Ukrainian activist (1981–2022)

Artem Skoropadskyi was a Ukrainian journalist, editor, activist, and press secretary of the Ukrainian nationalist organization Right Sector.

== Early life and education ==
Skoropadskyi was born in Moscow and studied at Moscow State University.

== Career ==
In 2005, Skoropadskyi moved to Ukraine and began working as a correspondent for Kommersant-Ukraine. Two years later, he organized a rally in Sevastopol to protest the presence of Russian troops in Crimea.

During the Maidan protests in 2013, he quit journalism and became the press secretary of the nationalist group Right Sector.

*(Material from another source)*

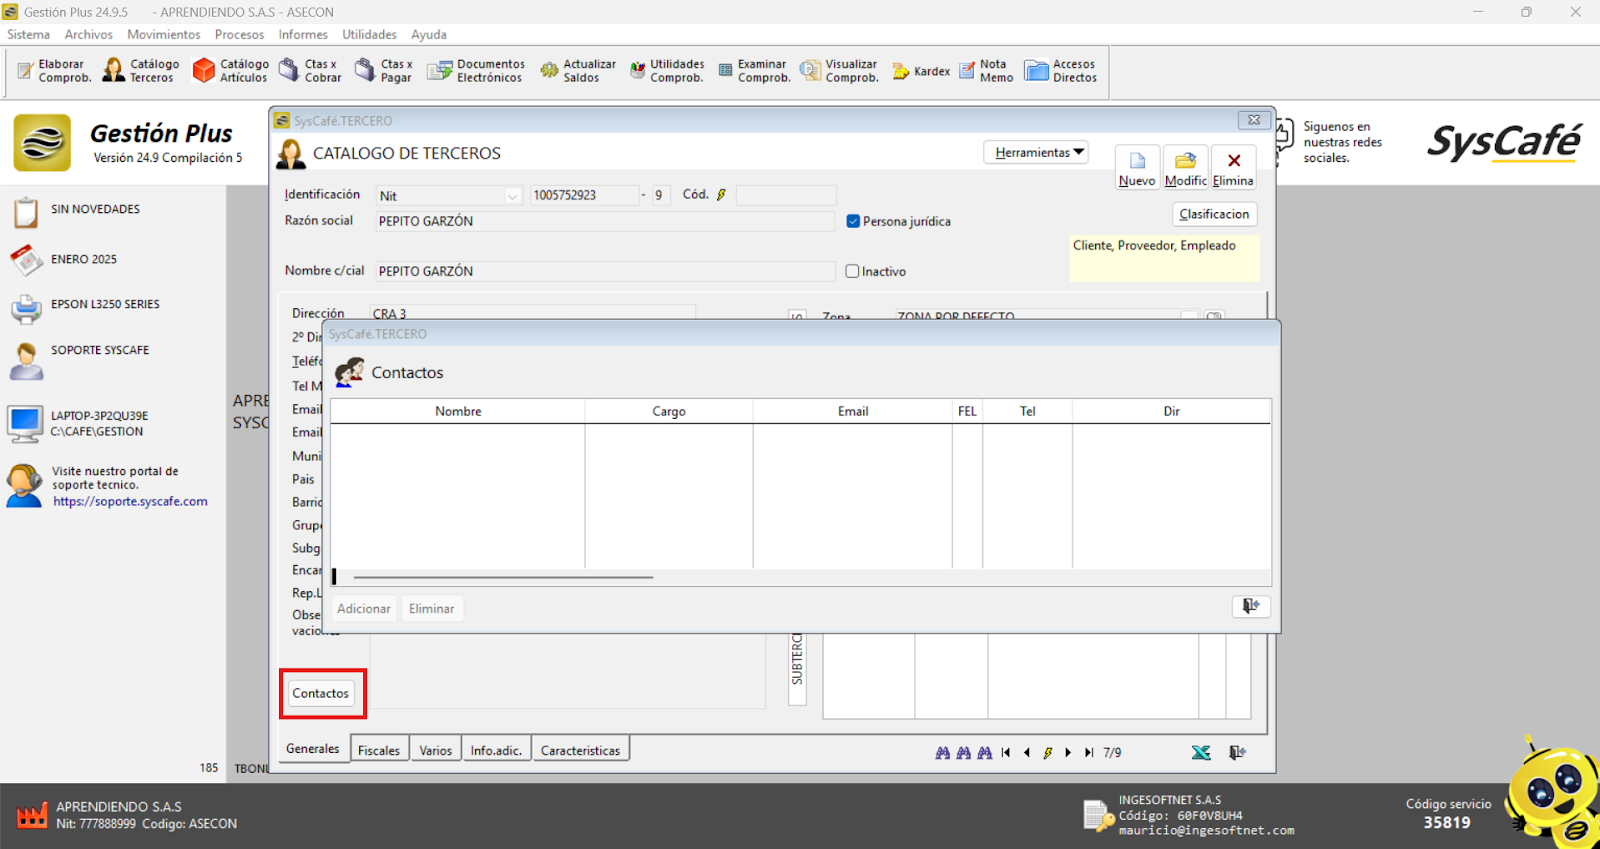Open the Características tab
Screen dimensions: 1600x849
(580, 750)
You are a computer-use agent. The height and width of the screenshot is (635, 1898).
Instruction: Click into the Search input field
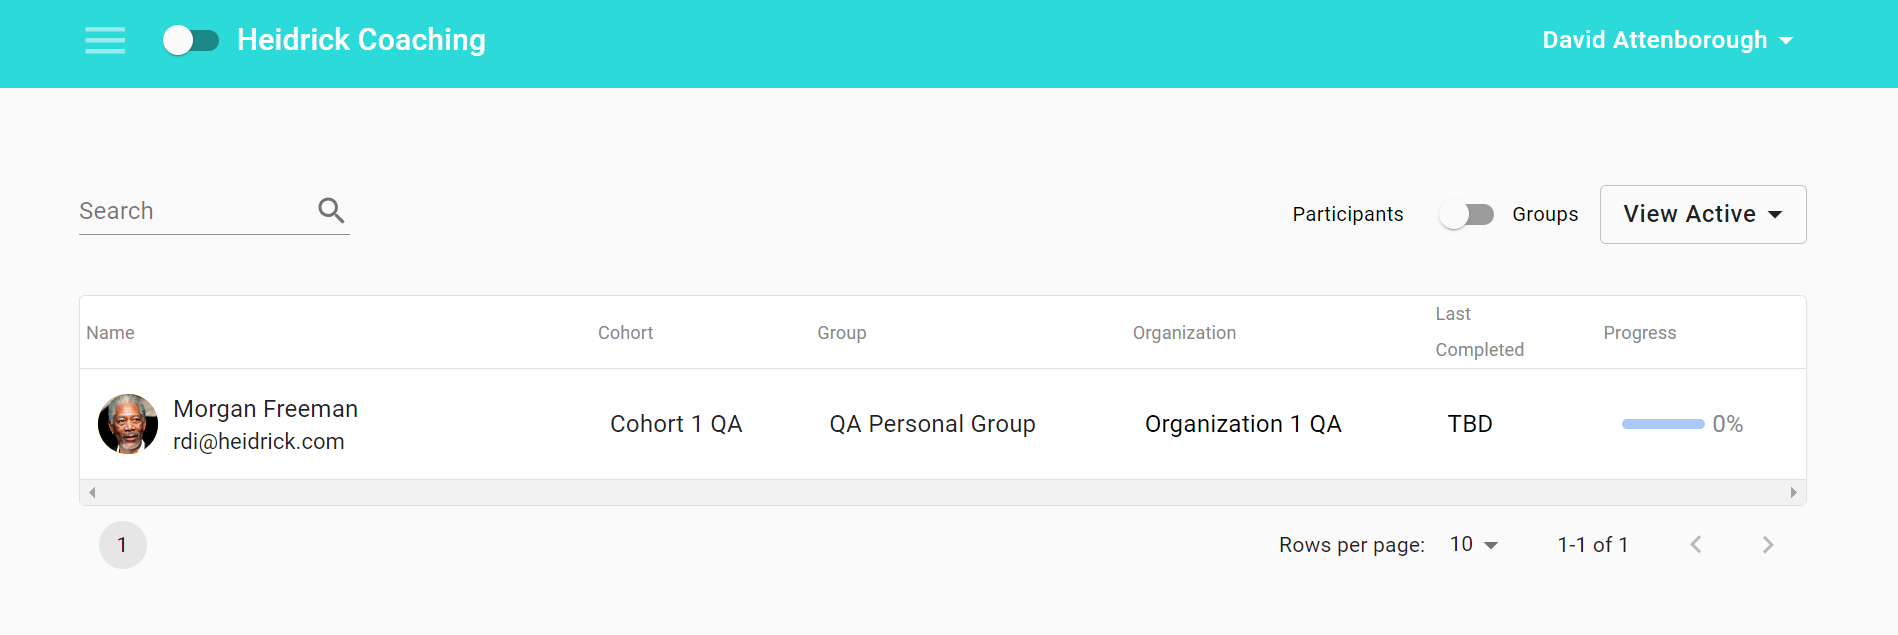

In 2017, a Russian court issued an order for his arrest, and in 2020, he was wanted by the FSB for his support for Ukraine in the ongoing Russo-Ukrainian War.

Later, he worked as the chief editor of Kraina magazine. He became a Ukrainian citizen in 2021 by decree of President Volodymyr Zelenskyy, after Skoropadskyi expressed frustration that Ukrainian law did not allow him to renounce his Russian citizenship without visiting the Russian Embassy.

Skoropadskyi authored a book titled "Two Ukraines".

After the full-scale invasion of Ukraine in 2022, Skoropadskyi organized the delivery of food to the front line.

== Personal life ==
Skoropadskyi married Olena Solodovnikova after meeting her at a book signing in October 2019.

He died on 10 December 2022, of a stomach illness.